Crucial M4 firmware bug

CougTek

Hairy Aussie
Joined
Jan 21, 2002
Messages
8,729
Location
Québec, Québec
Apparently, the Crucial M4 SSD has a firmware bug that cause it to crash after 5200 hours of operation. I read this on a French news site, but you can always read that thread in Crucial's forum in which they acknowledge the problem. Crucial's employees are supposed to be working on a solution.
 

LiamC

Storage Is My Life
Joined
Feb 7, 2002
Messages
2,016
Location
Canberra
I laughed at the Sandforce haters holding up Crucial & Intel as the bastions of reliability. They all have bugs. SSD's, by the nature of the controllers will be buggier than mechanical for some time to come.
 

ddrueding

Fixture
Joined
Feb 4, 2002
Messages
19,742
Location
Horsens, Denmark
I laughed at the Sandforce haters holding up Crucial & Intel as the bastions of reliability. They all have bugs. SSD's, by the nature of the controllers will be buggier than mechanical for some time to come.

Indeed.
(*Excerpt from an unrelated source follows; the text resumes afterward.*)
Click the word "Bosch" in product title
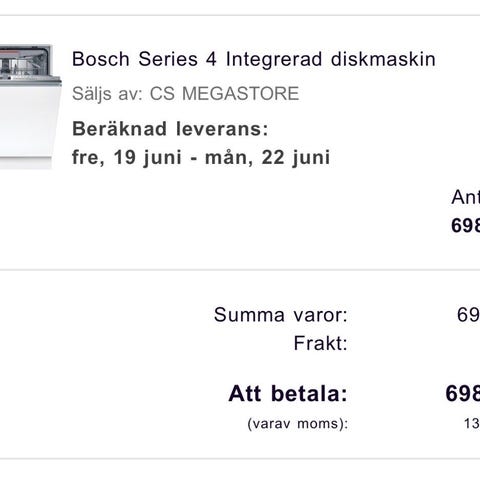 [x=101, y=59]
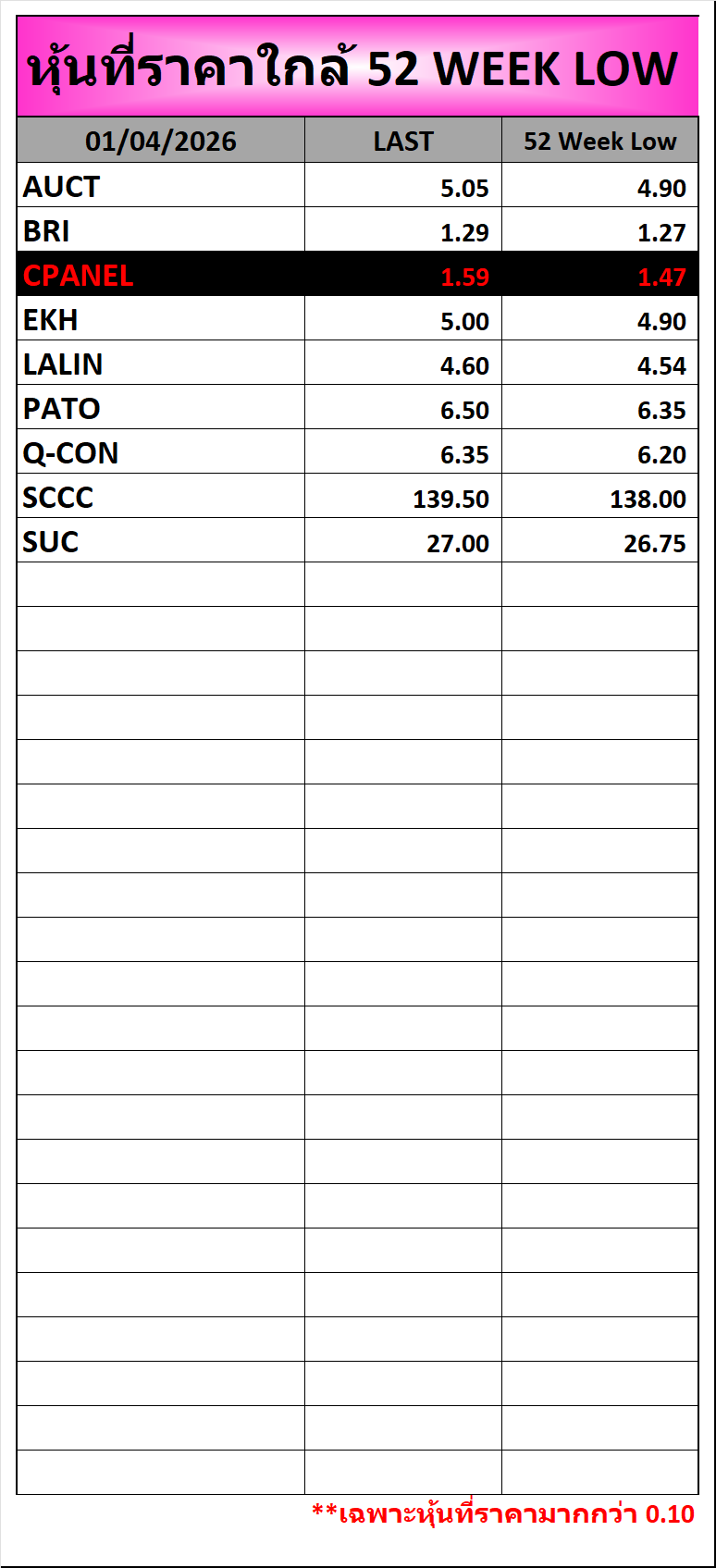Image resolution: width=716 pixels, height=1568 pixels.
Task: Click SCCC 52-week low value 138.00
Action: [x=648, y=499]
I've had two SSDs fail so far, an OCZ Vertex after 18+ months and an Intel 5xx after 2 months.
 

DrunkenBastard

Storage is cool
Joined
Jan 21, 2002
Messages
775
Location
on the floor
Ok I'm running a little slow tonight.

Does this mean that after 5200 power on hours, the turdburger starts pooping the bed after 1 hour of power? I understand that SSDs are finite life devices unlike a rotating HDD, but this is taking the cake.

My 128GB M4 is still waiting for installation in a computer, prob a good thing I didn't hurry on that...
 

time

Storage? I am Storage!
Joined
Jan 18, 2002
Messages
4,932
Location
Brisbane, Oz
The official reps are saying it affects "some" customers. Any fool can see that only "some" customers will have been running their drives 24x7, so very likely it's only a matter of time before *all* customers are affected.

How many have they sold? A million? More?

I'm expecting Crucial (Micron) to go into denial mode - the lawsuits are going to kill the company. This isn't something beyond their control at all.
 

time

Storage? I am Storage!
Joined
Jan 18, 2002
Messages
4,932
Location
Brisbane, Oz
I have a site with 7 of these drives in continuous operation since June (plus others that get switched off). That means they may *all* blow up sometime in the next couple of weeks. Unfortunately, the site is in a different f**king country, so f**k knows how I'm going to deal with this - Crucial isn't planning on releasing a firmware fix for another couple of weeks yet, and officially, there's no information whether it even *can* be fixed with a firmware update, or for that matter, the nature of the problem, or even that there is a a problem!

Even a firmware update is non-trivial; it doesn't work with AHCI and 4 of the drives will have to be sequentially removed from an array and connected to an IDE port in a suitable host. After lots of backups, of course.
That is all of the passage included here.